» **Exercise**:
Pick up the passage on Covid-19 restrictions and the geography of disadvantage in Melbourne after its final sentence and keep writing it.

» **Extract provided**:
──────────

Restrictions put in place to limit the spread of Covid-19 have affected people unequally, based on the type of work they do. This has highlighted the uneven way that jobs are distributed across the metropolitan area which, when combined with sharp differences in housing affordability, has created clearly defined areas of disadvantage.
Does the emerging trend towards a city in which demand for amenities is more distributed present an opportunity to develop a more equitable city?
The geography of socio-economic advantage in Melbourne has been driven by two distinct factors in recent decades:
- an increasingly sharp divide between the ‘haves’ who can afford to live in the infrastructure-rich inner suburbs, and the ‘have-nots’ living in the more affordable but less well-served outer suburbs; and
- the trend towards the casualisation of the workforce, particularly in the consumer services sector, creating an ‘underclass’ of vulnerable residents living close to their jobs in the inner city.

──────────

» **Data block**:

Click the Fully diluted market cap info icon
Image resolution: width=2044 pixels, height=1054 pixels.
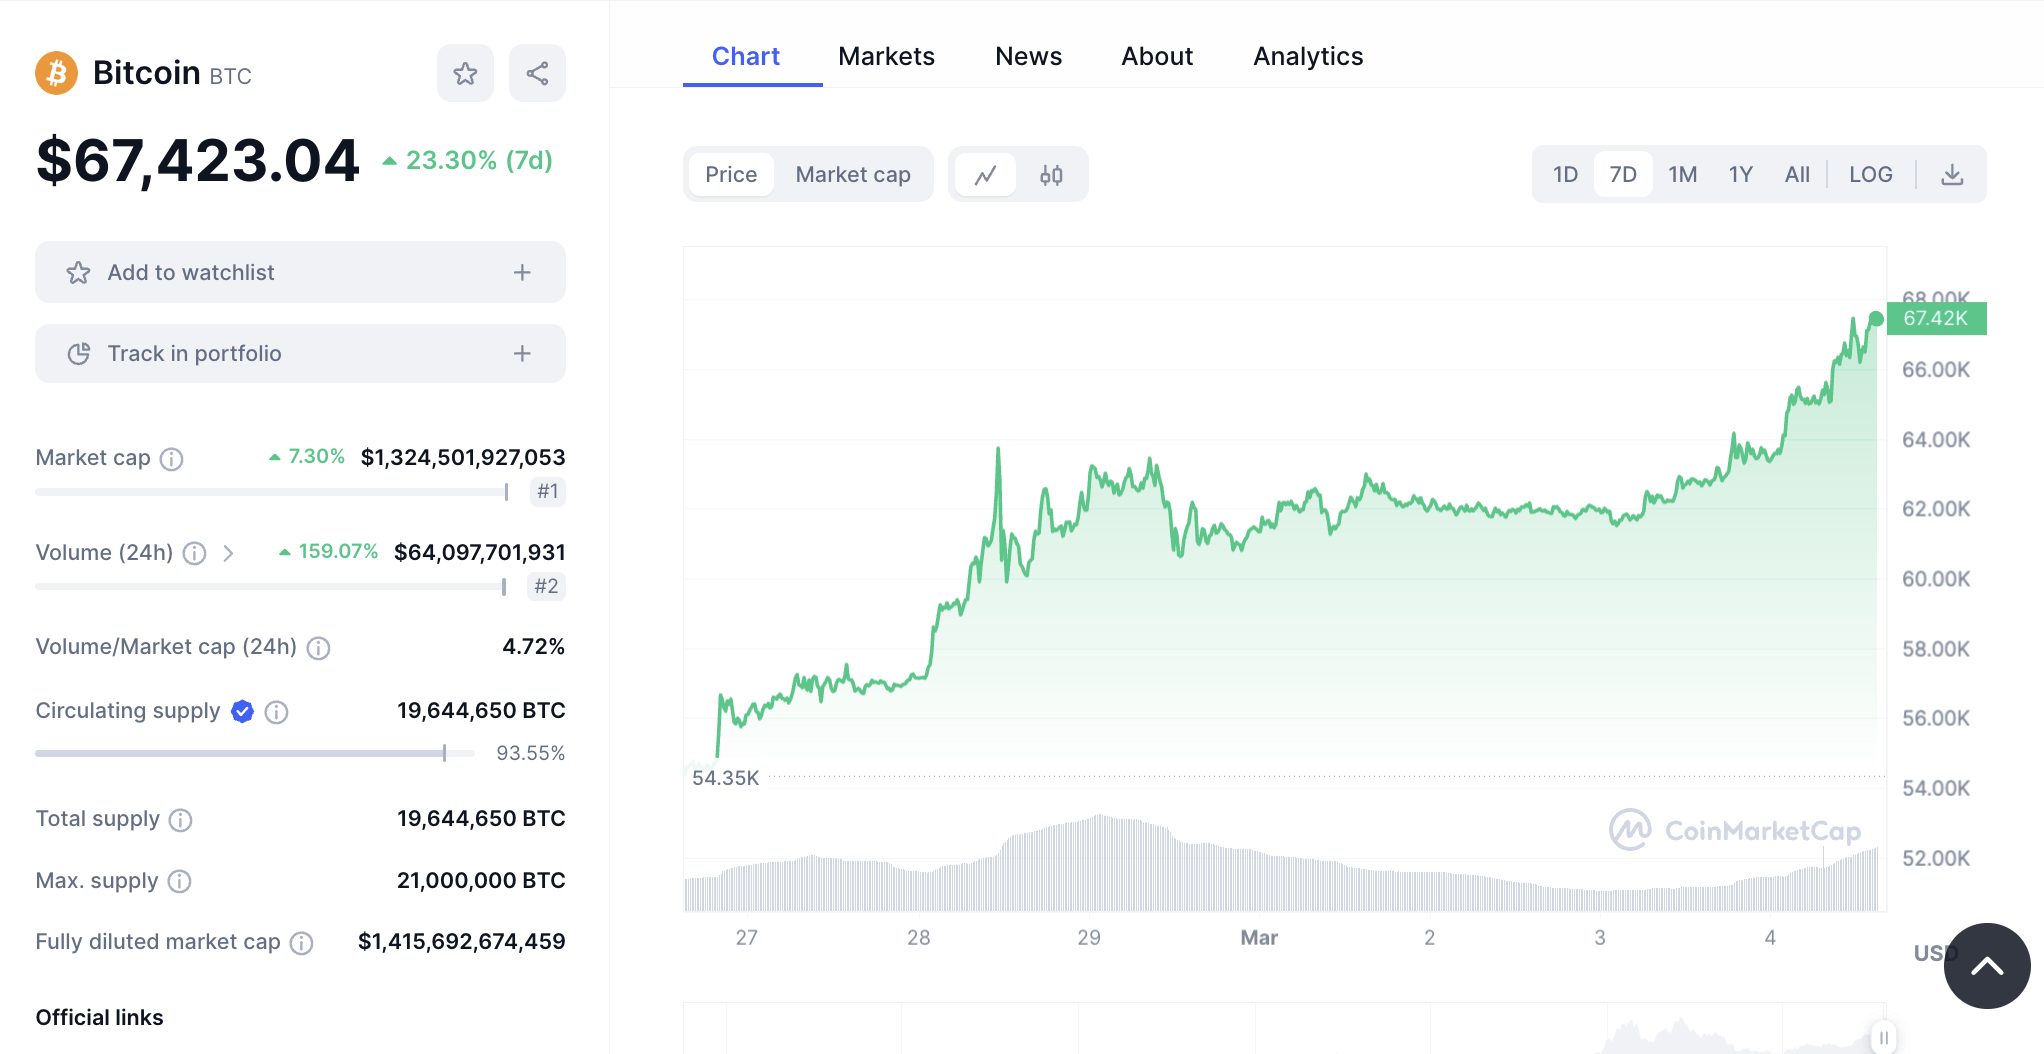point(301,943)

──────────

» **Your response**:
The deregulation of the labour market in the 1980s resulted in a rise in relatively unprotected casual and contract-based labour. Clearly, the authors of these reforms did not contemplate a pandemic such as that which we are currently facing. However, 35 years later, we can draw a direct link between the resulting labour market ‘flexibility’ and the greater impact of Covid restrictions on inner Melbourne than the outer suburbs because of its over-representation of certain employment sectors (particularly consumer services) (see Figure 1). Already predominantly low-wage and part-time, a relatively high proportion of workers in these sectors have lost their jobs or are working reduced hours. This impact is exacerbated by the higher housing costs of the inner city.
Office workers and outer suburbanites have been affected differently.
Officer workers tend to have more stable jobs, work full-time and have medium to high incomes. Their organisations have shifted to remote working models surprisingly easily, limiting the impact of Covid restrictions. Office-based employers are also offering more flexible work patterns. This has facilitated lifestyle changes, including office workers patronising their local activity centres to a much greater degree than before (when restrictions allow).
The reduced number of days requiring a commute to work and the need for a bigger home to accommodate a dedicated workspace has also shifted the balance in decisions by office workers about where to live. In a direct reversal of the trend of recent decades towards living in or close to the city centre to access its employment opportunities, there is now a movement away from the inner suburbs to regional locations where there is greater value for money in housing and closer access to nature.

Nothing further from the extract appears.